Members of the Greater Newark Community Advisory Board were featured in the film.

The film will be used to facilitate community-wide conversations in all five wards of the city, focusing on the prevalence of food insecurity and the links between food and health.

Newark Beth Israel CEO and President Darrell Terry, a Newark native, said the project will create awareness of a problem that does not get enough news coverage.

“Newark is a food desert, and food insecurity that kids and others have is important to their overall health and well-being and their ability to be productive citizens,” he said. “Working with our partners, we can address some of these issues.”

Terry said the film goes to the mission of the organization.

“We are so much more than just a hospital,” he said. “We are an anchor institution, and it is our obligation to improve the health status of the communities we serve.”

RWJBarnabas Health CEO Barry Ostrowsky said the health system was able to support the effort because of its size.

“When you are big, you have economies of scale, it helps you create a margin,” he said. “Whatever that margin is needs to be reinvested in our mission.

“We don’t have shareholders, so the question is, how do you reinvest that margin? You buy CAT scanners, you buy ultrasound machines, you put up new buildings. And we said that margin has to be spent differently.”

Ostrowsky credits much of the effort to RWJBarnabas Executive Vice President and Chief Corporate Affairs Officer Michellene Davis.

Davis said the film is an example of the health system hearing the needs of its community.

“I would truly feel good if the members (who view the film) see their fingerprint in this production,” she said. “The only reason why this is worth it is because we took the cue from the Greater Newark Advisory Board, who said we need to do this.

“(They said), ‘We are tired of being a food desert, but, more importantly, we don’t want people parachuting in and telling us how we want to receive food and what kind of food we want to receive.’”

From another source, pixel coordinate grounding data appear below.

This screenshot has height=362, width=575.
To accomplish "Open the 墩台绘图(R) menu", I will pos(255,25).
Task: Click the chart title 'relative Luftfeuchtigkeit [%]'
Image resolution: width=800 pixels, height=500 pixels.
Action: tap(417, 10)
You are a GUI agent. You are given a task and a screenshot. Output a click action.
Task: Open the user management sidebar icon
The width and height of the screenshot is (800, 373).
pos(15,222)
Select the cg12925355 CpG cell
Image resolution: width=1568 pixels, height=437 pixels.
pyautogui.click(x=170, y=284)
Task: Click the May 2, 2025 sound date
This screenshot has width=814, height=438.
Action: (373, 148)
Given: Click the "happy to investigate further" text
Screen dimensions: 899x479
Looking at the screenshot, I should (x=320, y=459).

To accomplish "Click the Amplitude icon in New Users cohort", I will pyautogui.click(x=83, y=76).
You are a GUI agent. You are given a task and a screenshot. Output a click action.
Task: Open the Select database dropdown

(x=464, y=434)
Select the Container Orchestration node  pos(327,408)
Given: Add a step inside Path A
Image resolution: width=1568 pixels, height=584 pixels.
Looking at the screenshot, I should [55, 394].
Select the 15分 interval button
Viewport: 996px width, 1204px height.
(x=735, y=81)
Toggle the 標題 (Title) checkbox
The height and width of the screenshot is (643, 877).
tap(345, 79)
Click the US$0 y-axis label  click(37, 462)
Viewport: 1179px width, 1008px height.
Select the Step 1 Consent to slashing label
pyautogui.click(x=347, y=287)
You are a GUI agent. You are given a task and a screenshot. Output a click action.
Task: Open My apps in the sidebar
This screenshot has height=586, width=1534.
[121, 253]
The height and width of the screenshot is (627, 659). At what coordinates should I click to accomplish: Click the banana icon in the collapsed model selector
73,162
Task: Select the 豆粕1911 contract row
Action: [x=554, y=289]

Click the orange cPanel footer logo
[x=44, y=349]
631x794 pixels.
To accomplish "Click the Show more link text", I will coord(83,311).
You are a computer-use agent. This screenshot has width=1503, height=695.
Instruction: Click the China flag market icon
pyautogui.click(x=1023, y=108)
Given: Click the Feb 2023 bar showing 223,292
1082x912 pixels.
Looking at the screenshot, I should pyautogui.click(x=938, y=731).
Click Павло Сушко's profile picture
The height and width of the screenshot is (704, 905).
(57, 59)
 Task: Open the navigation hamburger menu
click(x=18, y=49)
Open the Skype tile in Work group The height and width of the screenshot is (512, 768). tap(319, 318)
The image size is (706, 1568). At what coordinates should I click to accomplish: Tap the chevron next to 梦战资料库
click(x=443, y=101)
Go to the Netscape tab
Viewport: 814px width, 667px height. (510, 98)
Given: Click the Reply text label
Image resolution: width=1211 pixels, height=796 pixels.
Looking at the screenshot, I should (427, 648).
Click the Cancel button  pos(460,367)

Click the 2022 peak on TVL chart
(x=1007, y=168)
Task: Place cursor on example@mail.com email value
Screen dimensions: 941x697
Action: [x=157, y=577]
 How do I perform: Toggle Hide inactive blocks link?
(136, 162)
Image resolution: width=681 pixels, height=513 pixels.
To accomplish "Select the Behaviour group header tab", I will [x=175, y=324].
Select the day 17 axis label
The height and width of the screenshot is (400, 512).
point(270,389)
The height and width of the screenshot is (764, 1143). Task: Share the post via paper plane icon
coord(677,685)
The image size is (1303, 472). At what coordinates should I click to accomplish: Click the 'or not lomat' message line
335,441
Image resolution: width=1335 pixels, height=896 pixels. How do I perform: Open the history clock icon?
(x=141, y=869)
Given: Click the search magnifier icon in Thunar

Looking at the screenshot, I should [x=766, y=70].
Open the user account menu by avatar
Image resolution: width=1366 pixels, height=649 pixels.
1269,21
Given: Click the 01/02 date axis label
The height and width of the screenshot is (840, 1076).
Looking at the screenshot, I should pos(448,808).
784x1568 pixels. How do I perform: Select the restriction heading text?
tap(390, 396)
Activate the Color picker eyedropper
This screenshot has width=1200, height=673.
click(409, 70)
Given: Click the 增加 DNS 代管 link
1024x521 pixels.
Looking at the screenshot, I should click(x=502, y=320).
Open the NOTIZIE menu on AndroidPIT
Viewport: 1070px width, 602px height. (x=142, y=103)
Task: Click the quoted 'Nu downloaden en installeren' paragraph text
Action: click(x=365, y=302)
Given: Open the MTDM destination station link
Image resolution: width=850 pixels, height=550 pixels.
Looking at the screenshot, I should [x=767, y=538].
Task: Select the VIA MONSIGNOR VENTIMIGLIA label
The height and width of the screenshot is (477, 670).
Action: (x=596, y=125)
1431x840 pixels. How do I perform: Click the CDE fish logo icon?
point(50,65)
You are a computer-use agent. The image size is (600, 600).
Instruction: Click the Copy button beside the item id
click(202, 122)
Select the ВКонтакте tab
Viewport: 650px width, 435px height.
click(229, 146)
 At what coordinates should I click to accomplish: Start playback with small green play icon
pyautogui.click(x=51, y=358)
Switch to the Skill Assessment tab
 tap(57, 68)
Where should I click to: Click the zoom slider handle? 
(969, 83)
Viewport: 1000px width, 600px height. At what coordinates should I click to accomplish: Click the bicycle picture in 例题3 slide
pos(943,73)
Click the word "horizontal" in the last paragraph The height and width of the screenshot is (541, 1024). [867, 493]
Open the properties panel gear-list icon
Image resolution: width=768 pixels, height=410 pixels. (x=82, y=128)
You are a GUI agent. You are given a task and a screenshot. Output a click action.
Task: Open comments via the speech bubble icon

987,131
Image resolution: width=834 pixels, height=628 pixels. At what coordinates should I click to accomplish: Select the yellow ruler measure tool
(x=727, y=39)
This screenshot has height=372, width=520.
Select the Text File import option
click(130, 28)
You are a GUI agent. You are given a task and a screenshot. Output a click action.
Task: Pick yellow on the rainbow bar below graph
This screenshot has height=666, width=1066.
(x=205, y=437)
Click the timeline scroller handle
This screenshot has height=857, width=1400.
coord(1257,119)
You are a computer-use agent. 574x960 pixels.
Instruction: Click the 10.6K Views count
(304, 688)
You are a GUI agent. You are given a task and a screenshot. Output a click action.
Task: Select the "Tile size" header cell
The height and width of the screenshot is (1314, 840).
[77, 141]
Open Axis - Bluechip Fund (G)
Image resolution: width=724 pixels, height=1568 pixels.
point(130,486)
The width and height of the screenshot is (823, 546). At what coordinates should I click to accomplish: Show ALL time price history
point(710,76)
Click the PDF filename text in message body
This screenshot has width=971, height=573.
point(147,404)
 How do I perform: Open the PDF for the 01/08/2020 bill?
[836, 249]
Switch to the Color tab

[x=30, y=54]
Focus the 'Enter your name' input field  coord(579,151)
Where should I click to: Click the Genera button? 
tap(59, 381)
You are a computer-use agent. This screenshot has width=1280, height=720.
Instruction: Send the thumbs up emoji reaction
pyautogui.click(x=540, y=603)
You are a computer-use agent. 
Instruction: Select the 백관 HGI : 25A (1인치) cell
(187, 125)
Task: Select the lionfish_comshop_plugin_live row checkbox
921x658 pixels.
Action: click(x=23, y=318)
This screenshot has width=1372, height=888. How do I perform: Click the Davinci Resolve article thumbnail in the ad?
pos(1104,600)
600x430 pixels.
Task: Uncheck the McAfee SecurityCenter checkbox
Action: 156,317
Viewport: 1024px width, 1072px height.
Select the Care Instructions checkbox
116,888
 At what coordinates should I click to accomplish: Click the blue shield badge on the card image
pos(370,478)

RWJBarnabas Health has long been active in Newark. It opened an urban farm and hydroponic greenhouse in 2016.

Officials feel the documentary will become a lens through which youth can share their view of the issue.

“Food insecurity is big, and is a product of not having steady employment, it’s a product of not having fresh food availability,” Ostrowsky said. “It’s one of those things that cuts across all other social determinants.”

Davis said the onus is on the hospitals to create different avenues of care, including addressing issues like food.

“We don’t want to be obtuse or hypocritical,” she said. “We want to stop acting like the studies that reveal this are just sort of isolated and sit on shelves or in medical journals, and then we go about the business of just delivering clinical care in a clinical care setting. We get (that) we will not have a healthier community if we do not, in fact, have easy, affordable access to nutritious food.”